**What to do:** With pictures excluded, retype exactly every line from the one containing "Given: Click the 4.050% current price label" to the end of the records below.

**Entries provided:**
:::
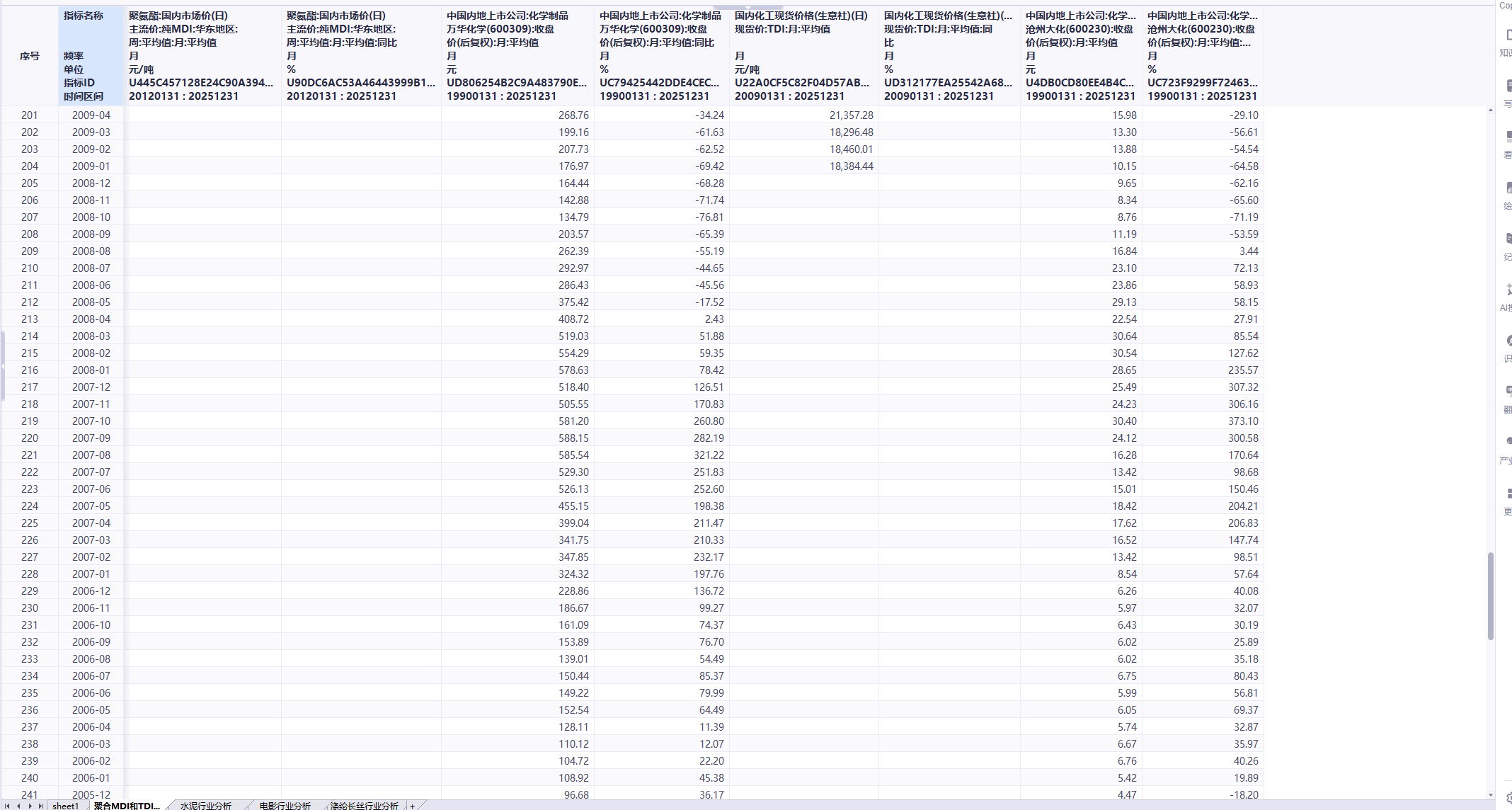
Task: Jump to last sheet with navigation arrow
Action: pos(40,806)
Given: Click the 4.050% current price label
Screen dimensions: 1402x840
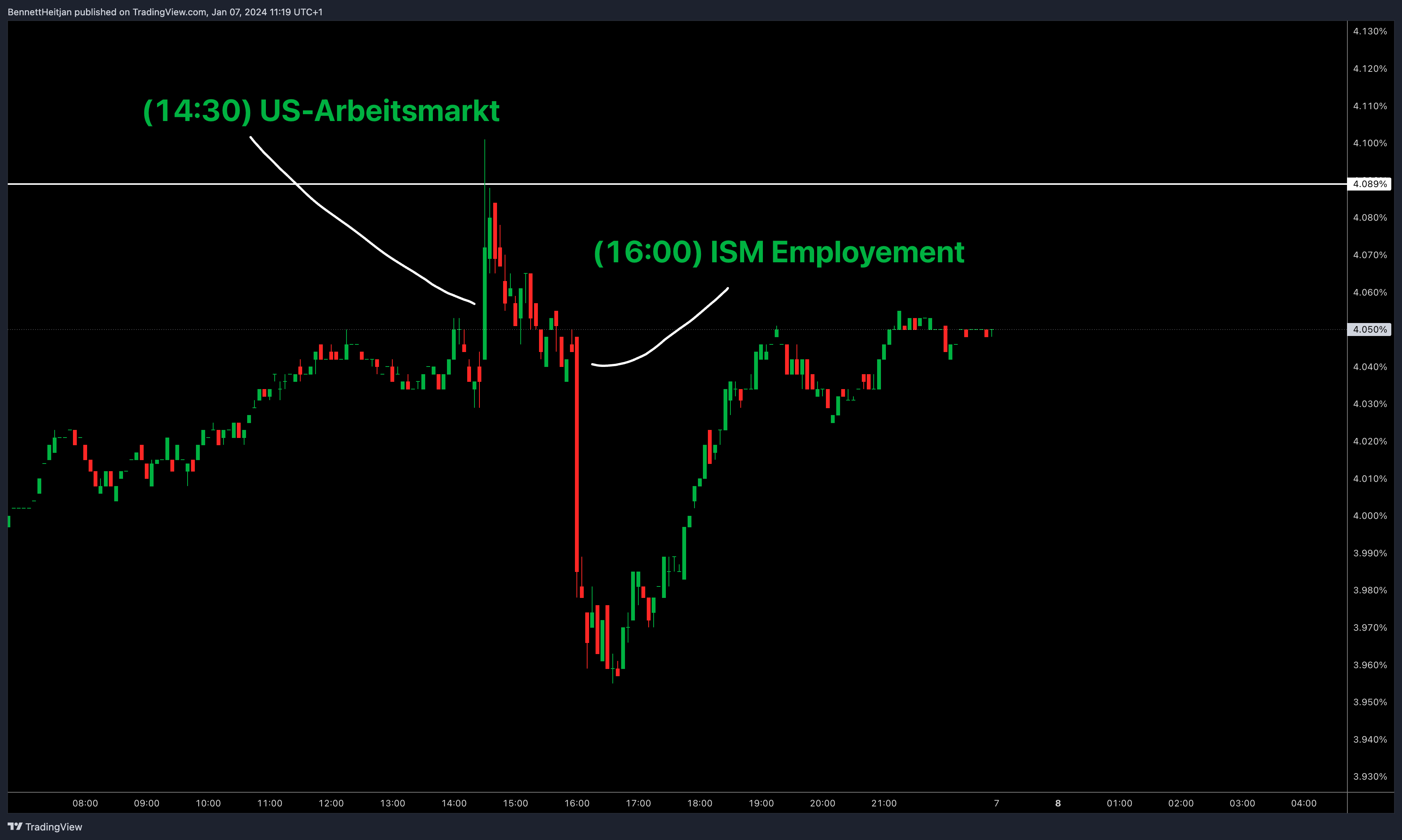Looking at the screenshot, I should point(1369,330).
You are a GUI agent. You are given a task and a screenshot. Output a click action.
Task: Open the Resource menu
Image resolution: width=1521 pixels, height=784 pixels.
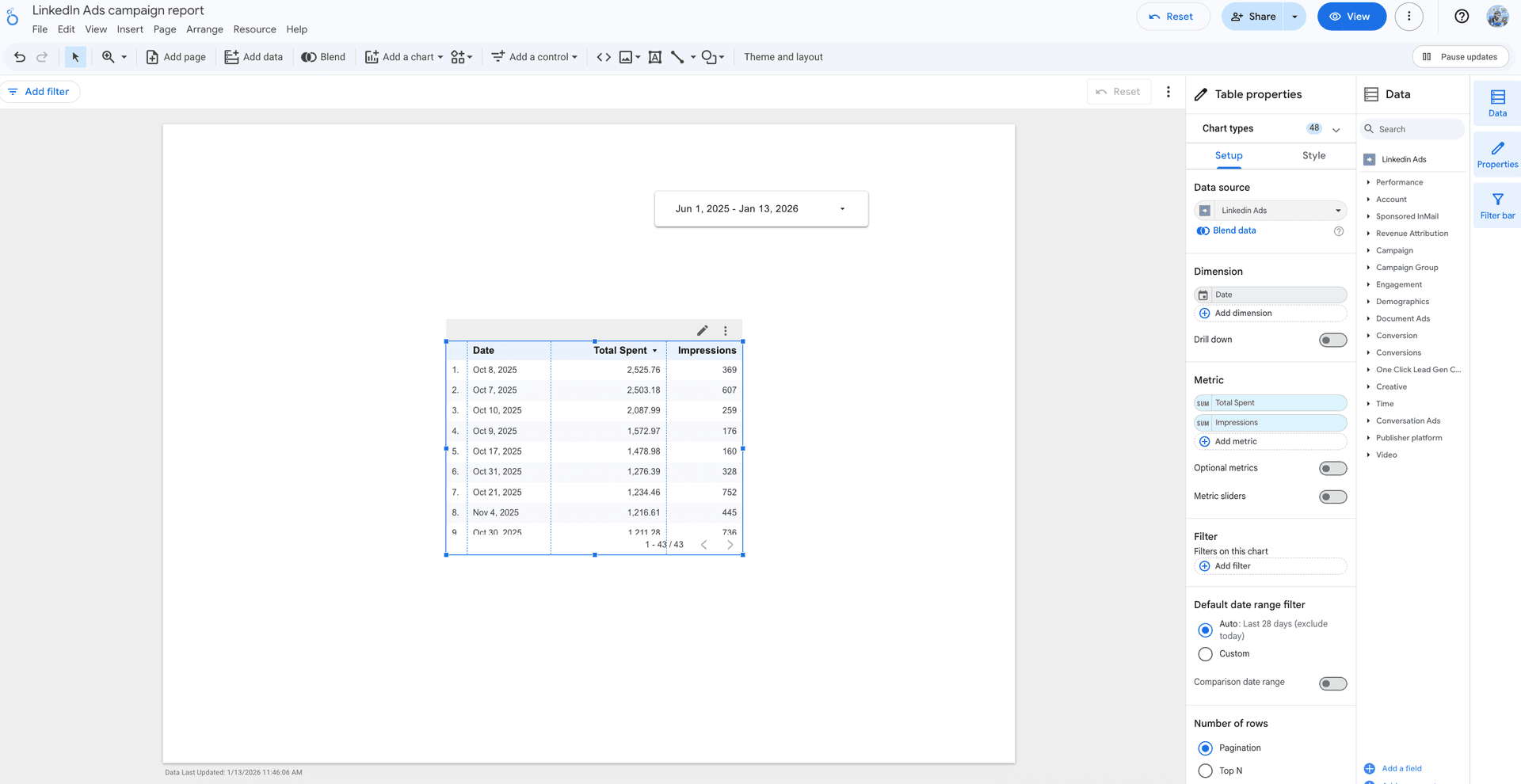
:::
**Answer section:**
Given: Click the 4.050% current price label
Screen dimensions: 1402x840
Looking at the screenshot, I should point(1369,330).
You are a GUI agent. You are given a task and a screenshot. Output a click action.
Task: Open the Resource menu
Image resolution: width=1521 pixels, height=784 pixels.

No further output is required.